Copy each of the records below word for word, keeping every line the same.

━━━━━━━━━━━━━━━━━━━━━━━━━━━━━━

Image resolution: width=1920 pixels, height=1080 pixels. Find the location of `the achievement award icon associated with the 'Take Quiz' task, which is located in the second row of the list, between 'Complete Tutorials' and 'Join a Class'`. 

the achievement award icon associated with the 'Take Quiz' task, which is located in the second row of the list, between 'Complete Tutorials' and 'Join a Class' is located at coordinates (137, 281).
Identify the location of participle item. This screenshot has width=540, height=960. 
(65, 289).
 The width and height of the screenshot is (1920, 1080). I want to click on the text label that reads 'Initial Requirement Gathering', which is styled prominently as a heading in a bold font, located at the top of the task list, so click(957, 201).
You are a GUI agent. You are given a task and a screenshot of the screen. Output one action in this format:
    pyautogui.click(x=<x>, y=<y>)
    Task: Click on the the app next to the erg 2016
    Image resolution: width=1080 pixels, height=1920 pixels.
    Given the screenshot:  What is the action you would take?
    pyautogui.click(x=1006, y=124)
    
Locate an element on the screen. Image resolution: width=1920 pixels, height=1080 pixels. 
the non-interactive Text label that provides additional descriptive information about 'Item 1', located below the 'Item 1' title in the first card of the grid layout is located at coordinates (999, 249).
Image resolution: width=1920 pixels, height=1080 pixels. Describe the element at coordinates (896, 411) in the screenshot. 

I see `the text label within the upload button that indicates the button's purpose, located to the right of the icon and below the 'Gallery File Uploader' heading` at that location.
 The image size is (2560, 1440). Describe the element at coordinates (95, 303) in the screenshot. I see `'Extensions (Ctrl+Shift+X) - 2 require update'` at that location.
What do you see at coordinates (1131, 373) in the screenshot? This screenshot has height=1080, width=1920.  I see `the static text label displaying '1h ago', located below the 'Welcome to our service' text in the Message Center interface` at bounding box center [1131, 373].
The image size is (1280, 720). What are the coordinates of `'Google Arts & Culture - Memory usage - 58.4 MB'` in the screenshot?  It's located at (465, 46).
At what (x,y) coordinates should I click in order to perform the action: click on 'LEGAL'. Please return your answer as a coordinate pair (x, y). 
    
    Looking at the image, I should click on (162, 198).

━━━━━━━━━━━━━━━━━━━━━━━━━━━━━━

Answer to this problem |
Image resolution: width=1920 pixels, height=1080 pixels. Find the location of `the achievement award icon associated with the 'Take Quiz' task, which is located in the second row of the list, between 'Complete Tutorials' and 'Join a Class'`. 

the achievement award icon associated with the 'Take Quiz' task, which is located in the second row of the list, between 'Complete Tutorials' and 'Join a Class' is located at coordinates (137, 281).
Identify the location of participle item. This screenshot has width=540, height=960. 
(65, 289).
 The width and height of the screenshot is (1920, 1080). I want to click on the text label that reads 'Initial Requirement Gathering', which is styled prominently as a heading in a bold font, located at the top of the task list, so click(957, 201).
You are a GUI agent. You are given a task and a screenshot of the screen. Output one action in this format:
    pyautogui.click(x=<x>, y=<y>)
    Task: Click on the the app next to the erg 2016
    Image resolution: width=1080 pixels, height=1920 pixels.
    Given the screenshot:  What is the action you would take?
    pyautogui.click(x=1006, y=124)
    
Locate an element on the screen. Image resolution: width=1920 pixels, height=1080 pixels. 
the non-interactive Text label that provides additional descriptive information about 'Item 1', located below the 'Item 1' title in the first card of the grid layout is located at coordinates (999, 249).
Image resolution: width=1920 pixels, height=1080 pixels. Describe the element at coordinates (896, 411) in the screenshot. 

I see `the text label within the upload button that indicates the button's purpose, located to the right of the icon and below the 'Gallery File Uploader' heading` at that location.
 The image size is (2560, 1440). Describe the element at coordinates (95, 303) in the screenshot. I see `'Extensions (Ctrl+Shift+X) - 2 require update'` at that location.
What do you see at coordinates (1131, 373) in the screenshot? This screenshot has height=1080, width=1920.  I see `the static text label displaying '1h ago', located below the 'Welcome to our service' text in the Message Center interface` at bounding box center [1131, 373].
The image size is (1280, 720). What are the coordinates of `'Google Arts & Culture - Memory usage - 58.4 MB'` in the screenshot?  It's located at (465, 46).
At what (x,y) coordinates should I click in order to perform the action: click on 'LEGAL'. Please return your answer as a coordinate pair (x, y). 
    
    Looking at the image, I should click on (162, 198).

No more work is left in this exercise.